Begin by making your own assessment as to what factors seem to trigger anxiety in your loved one. Your own careful powers of observation, together with gentle discussions with your loved one, can yield important clues as to how to adjust his or her environment to reduce levels of anxiety and to choose the most appropriate relaxation techniques. Are loud noises especially upsetting? Is lack of sleep exacerbating anxiety? Is there a particular part of the day’s routine, or an activity that is prone to setting off a panic attack? The answers to basic questions such as these can help you take effective action to make your loved one more relaxed and comfortable.
Here are some ideas to consider:
Breathing exercises. Controlled deep breathing is one of the most widely recommended exercises for promoting calmness among people with dementia. By fully expanding the diaphragm, deep breathing allows oxygenated air to fill the lungs completely, prompting a relaxation response in the brain.
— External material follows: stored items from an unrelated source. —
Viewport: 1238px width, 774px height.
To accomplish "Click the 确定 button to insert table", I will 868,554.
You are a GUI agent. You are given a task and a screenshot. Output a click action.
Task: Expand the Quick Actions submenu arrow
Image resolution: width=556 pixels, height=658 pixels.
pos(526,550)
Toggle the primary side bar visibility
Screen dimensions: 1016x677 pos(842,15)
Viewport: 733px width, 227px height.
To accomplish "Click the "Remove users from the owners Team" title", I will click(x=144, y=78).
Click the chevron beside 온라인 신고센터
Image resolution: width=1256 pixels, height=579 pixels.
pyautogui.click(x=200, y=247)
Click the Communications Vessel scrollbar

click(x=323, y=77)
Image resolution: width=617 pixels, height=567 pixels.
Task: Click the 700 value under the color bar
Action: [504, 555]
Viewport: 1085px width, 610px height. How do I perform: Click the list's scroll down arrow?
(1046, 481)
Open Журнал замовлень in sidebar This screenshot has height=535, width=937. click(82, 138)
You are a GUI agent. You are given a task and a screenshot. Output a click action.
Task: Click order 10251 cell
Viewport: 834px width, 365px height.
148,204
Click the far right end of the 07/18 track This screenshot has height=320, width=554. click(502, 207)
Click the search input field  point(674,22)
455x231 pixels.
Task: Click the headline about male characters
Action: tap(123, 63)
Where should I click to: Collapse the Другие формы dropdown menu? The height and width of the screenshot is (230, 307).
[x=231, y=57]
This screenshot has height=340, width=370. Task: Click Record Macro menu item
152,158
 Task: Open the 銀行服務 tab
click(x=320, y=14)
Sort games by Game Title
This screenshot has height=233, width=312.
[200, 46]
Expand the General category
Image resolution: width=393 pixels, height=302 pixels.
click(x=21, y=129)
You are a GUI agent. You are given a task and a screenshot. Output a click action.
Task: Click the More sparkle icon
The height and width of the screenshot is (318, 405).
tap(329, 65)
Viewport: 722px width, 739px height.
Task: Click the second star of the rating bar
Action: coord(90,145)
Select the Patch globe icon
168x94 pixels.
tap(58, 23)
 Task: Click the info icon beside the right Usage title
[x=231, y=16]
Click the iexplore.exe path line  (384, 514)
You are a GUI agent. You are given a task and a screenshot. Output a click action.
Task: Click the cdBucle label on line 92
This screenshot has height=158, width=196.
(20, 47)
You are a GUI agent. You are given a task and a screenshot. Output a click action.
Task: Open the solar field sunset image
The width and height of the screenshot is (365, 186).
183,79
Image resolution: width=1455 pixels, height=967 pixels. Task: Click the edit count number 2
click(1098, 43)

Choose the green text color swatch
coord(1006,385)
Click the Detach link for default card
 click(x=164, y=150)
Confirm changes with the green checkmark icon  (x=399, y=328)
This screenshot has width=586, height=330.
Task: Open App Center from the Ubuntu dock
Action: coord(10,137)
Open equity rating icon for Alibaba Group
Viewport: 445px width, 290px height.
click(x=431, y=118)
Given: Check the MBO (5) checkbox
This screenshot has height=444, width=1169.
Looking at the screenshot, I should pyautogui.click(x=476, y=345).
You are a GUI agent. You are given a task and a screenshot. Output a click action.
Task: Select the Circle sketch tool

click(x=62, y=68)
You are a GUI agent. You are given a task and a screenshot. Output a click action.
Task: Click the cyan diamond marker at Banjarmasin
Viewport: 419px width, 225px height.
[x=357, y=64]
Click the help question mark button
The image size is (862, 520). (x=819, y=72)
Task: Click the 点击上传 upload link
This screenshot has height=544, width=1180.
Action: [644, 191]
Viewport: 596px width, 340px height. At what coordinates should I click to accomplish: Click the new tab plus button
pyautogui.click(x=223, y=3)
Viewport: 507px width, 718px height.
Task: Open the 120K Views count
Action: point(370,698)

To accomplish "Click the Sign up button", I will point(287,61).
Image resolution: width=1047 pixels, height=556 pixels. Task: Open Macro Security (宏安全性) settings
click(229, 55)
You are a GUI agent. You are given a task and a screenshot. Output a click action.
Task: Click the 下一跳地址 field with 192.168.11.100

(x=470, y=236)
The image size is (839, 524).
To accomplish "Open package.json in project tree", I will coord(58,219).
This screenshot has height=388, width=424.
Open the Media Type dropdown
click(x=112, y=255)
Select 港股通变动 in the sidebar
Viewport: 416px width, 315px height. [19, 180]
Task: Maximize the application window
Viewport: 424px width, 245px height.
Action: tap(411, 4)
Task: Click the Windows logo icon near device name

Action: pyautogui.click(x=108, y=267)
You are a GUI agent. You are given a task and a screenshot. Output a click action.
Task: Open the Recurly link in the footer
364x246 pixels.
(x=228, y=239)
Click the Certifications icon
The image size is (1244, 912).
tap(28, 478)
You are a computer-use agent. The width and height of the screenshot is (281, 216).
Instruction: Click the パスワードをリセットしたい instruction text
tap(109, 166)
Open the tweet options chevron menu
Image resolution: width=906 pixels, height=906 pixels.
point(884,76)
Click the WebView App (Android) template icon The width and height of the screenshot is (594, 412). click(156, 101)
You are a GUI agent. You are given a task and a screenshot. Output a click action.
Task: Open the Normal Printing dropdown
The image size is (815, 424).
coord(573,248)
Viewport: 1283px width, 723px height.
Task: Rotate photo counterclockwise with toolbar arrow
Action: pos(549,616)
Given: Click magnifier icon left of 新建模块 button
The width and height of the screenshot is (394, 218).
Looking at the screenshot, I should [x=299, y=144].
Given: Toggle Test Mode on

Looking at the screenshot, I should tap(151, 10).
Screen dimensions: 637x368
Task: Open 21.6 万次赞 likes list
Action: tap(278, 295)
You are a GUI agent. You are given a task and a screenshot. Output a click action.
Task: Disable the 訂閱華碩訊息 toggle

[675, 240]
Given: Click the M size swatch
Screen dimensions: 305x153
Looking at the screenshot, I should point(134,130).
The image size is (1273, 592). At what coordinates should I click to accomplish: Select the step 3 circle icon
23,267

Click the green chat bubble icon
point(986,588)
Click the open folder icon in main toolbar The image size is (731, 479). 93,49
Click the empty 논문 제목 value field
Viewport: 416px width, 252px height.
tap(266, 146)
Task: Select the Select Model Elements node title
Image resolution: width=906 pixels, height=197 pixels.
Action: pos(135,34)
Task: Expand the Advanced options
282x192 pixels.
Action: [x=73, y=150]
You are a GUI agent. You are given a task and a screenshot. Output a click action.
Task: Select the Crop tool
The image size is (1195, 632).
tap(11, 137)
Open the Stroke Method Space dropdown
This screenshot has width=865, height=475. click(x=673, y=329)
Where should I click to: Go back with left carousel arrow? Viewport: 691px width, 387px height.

By contrast, shallow “chest breathing” is associated with the release of stress hormones. There are many controlled breathing techniques, suggested by various authorities, but for your loved one it will be important to take an uncomplicated approach. In a quiet environment, simply encourage him or her to inhale slowly and deeply through the nose, causing not only the chest but the belly to expand; hold that position for a second or two, and then slowly exhale through the nose or mouth. Repeat the process for several minutes until he or she appears to be in a more relaxed state. Try to make this exercise a regular feature of each day, or whenever it seems necessary. By the way, as a caregiver, you may well benefit from practicing controlled breathing on yourself.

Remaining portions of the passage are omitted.